What’s best about the company’s products is that they’re infinitely expandable — from 2.0 left-right speakers to full-on 7.2 monsters. You can buy two speakers for your setup, and when you’re ready to expand, you can keep the little orbs coming until you have your dream unit.
In a way, this translates to their “Computer Unit,” which Blast had a while to test out lately. But it’s not a perfect marriage.
The Orb Computer Unit is build on two speakers and a Pyle Pro PTA 2 2X40 watt stereo amplifier. By rewiring the orbs, you can bang out an amazing stereo experience, with up to eight speakers wired in four-unit pairs, but since the product is built on a two-channel amplifier, you can’t go beyond the two channels without scrapping the amp and buying a brand new one that can do 3-4-5-6-7 channels of audio.
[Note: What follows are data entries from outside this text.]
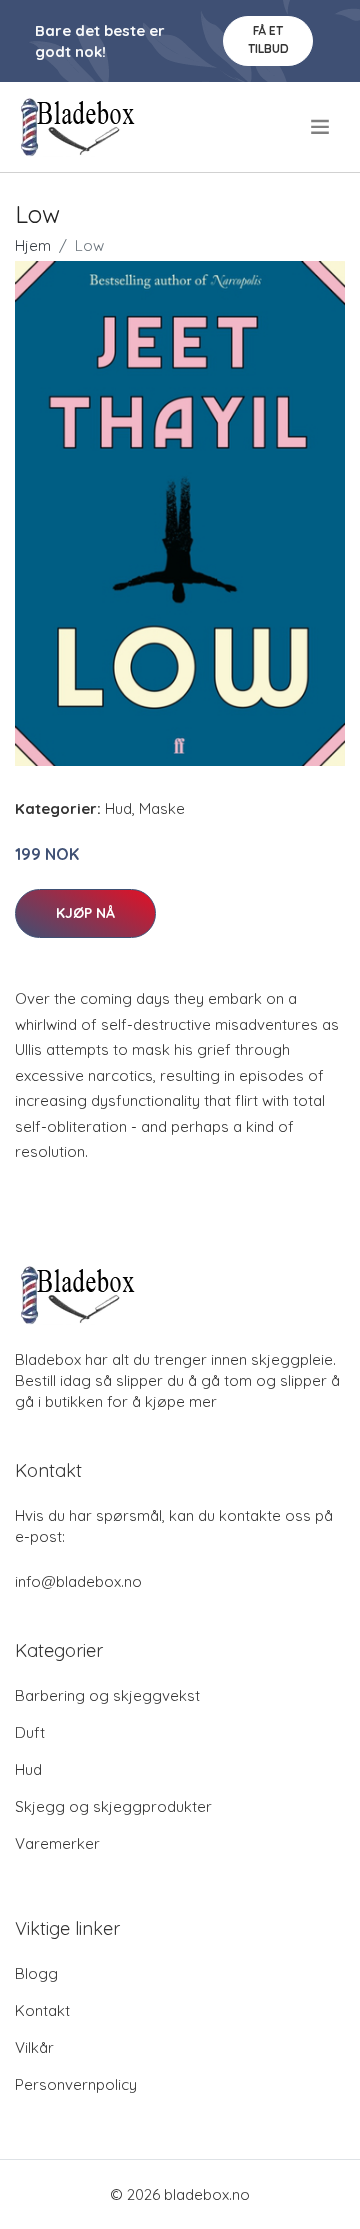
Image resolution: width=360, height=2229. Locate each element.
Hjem (33, 245)
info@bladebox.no (78, 1581)
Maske (162, 808)
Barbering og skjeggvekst (107, 1695)
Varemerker (57, 1843)
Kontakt (42, 2010)
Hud (118, 808)
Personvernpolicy (76, 2084)
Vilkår (34, 2047)
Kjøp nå (85, 913)
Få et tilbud (268, 39)
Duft (30, 1732)
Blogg (36, 1973)
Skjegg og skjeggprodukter (113, 1806)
There also isn’t any design ingenuity. The product is just two orb speakers and the stock amplifier. If this was really a computer/standalone unit, Orb should have scrapped the “expandability” concept and engineered a modular product with an amplifier’s guts, its orb speakers, and some flashy casing.
On the flip side, the 40-watt amp is plenty of power for the Orbs, though they can certainly handle at least 100-watts. And to be even more fair, the product sounds fantastic. Music, gaming, and movies all sound crisp, clear, and well-defined. The Orb unit sounds better than most standard computer speakers that you could buy in the store.
But it is more expensive than most, at $299. You have to be pretty dedicated to your computer audio to shell out $300 for speakers.
If you’re interested in Orb, and you should be, I’d invest in a surround unit. An Orb Audio Mod1 Plus 5.1 system at $999 is pretty moderate when you think about what people invest in five speakers and a subwoofer.